Rewrite the lines of all the records below as a numbered list without blank lines, and leave the pictures out.

┄┄┄┄┄┄

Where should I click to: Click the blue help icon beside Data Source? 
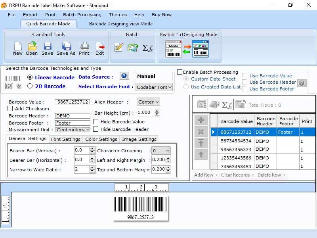124,76
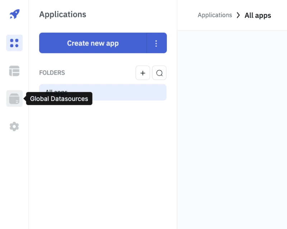
Task: Click the Applications panel heading
Action: coord(62,14)
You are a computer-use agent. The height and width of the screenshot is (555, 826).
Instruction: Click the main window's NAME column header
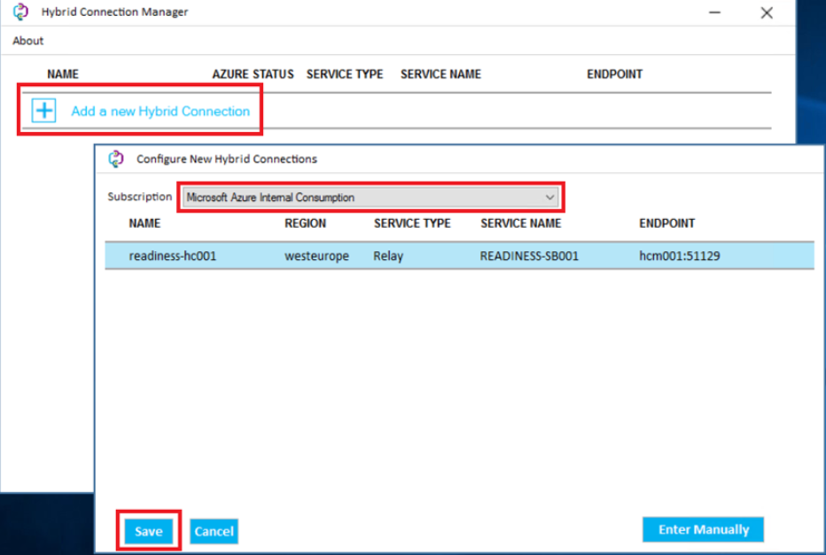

┄┄┄┄┄┄

## Task output
1. Where should I click to: Click the blue help icon beside Data Source? 
2. 124,76
3. Task: Click the Applications panel heading
4. Action: coord(62,14)
5. You are a computer-use agent. The height and width of the screenshot is (555, 826).
6. Instruction: Click the main window's NAME column header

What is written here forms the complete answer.